Another trial included 190 patients 55 to 65 years of age randomized to standard or high-dose therapy.143 This study was specifically designed to include older patients, since the median age of the participants in other trials ranged from 54 to 57 years whereas the median age in this trial was 61 years. After 120 months of follow-up, there was no significant difference in OS, although there was a trend toward improved EFS in the high-dose group (P=.7). Additionally, the period of time without symptoms, treatment, or treatment toxicity (TWiSTT) was significantly longer in the high-dose group. The study concluded that the equivalent survival suggests that the treatment choice between high-dose and conventional-dose chemotherapy should be based on personal choice in older patients. For example, an early transplant may be favored because patients can enjoy a longer interval of symptom-free time. However, this study144 also showed that a transplant performed at relapse has a similar OS compared to an early transplant. The choice of early versus late transplant was examined in a randomized French trial, and the results in both arms are comparable with respect to OS.145 However, early SCT was superior in terms of quality of life, assessed as time without symptoms and side effects from therapy.145
It should be noted that all randomized studies of autologous SCT after primary therapy were designed and implemented before the availability of thalidomide, lenalidomide, or bortezomib.

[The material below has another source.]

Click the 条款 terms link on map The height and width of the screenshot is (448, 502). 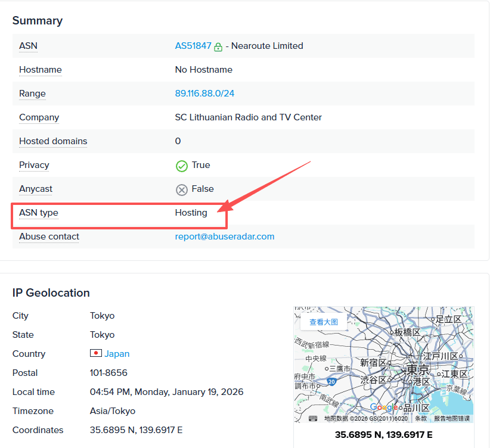click(x=421, y=418)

Therefore, the role of transplant may evolve in the future. The results of the PETHEMA trial strongly support the use of upfront autologous SCT for MM even in the era of novel agents.82 The response rates were evaluated after induction therapy and after autologous SCT. Taking into consideration patients who actually underwent the autologous SCT, the CR rates were increased from 35% pre-transplant to 57% post-transplant, in the group treated with bortezomib, thalidomide, and dexamethasone as induction therapy and from 14% to 40% in the group treated with thalidomide and dexamethasone as induction therapy.82
A recent phase III study compared high-dose melphalan followed by autologous SCT with MPL. Patients (n=402) were randomly assigned (in a 1:1:1:1 ratio) to one of the four groups: high-dose therapy and SCT followed by maintenance with lenalidomide; high-dose therapy and SCT alone; primary therapy with MPL followed by lenalidomide; and primary therapy with lenalidomide alone. The primary study endpoint was PFS. Secondary endpoints included OS, the ORR, the time to a response, and safety.146 The comparison of the group treated with high-dose melphalan therapy followed by stem-cell transplantation with MPL shows that high-dose melphalan therapy followed by stem-cell transplantation was associated with a significant reduction in the risk of progression or death (HR, 0.44) and prolonged OS (HR for death, 0.55).147
Results from the IFM 2005/01 study of patients with symptomatic myeloma receiving primary therapy with either bortezomib and dexamethasone versus VAD showed a marked improvement in ORR with bortezomib and dexamethasone over VAD (discussed under section titled “Preferred Primary Therapy Regimens for Transplant Candidates,” page 1413).76 Responses were evaluated after primary treatment and postautologous SCT. After the first autologous SCT, CR/near-CR rates were 35.0% in the bortezomib plus dexamethasone arm, compared with 18.4% in the VAD arm.76 The VGPR rates were 54.3% versus 37.2%. Median PFS was 36.0 months versus 29.7 months (P=.064) with bortezomib plus dexamethasone versus VAD after a median follow-up of 32.2 months.76 Also, PFS was also significantly longer in the patients achieving greater than or equal to a VGPR after primary treatment than in patients achieving a less than VGPR (median 36 vs 29.7 months).76
In another study, 474 patients were randomized to primary therapy with bortezomib, dexamethasone, and thalidomide (n=236) or thalidomide and dexamethasone (n=238) before double autologous SCT.148 The 3-drug regimen yielded high response rates compared with the 2-drug regimen, with a CR rate of 19% (vs 5%) and ≥-VGPR of 62% (vs 31%). After SCT, improved incremental responses were still seen with bortezomib/dexamethasone/thalidomide compared with thalidomide plus dexamethasone. Taken together, these studies suggest that improved responses with the primary regimen result in improved outcomes after transplantation.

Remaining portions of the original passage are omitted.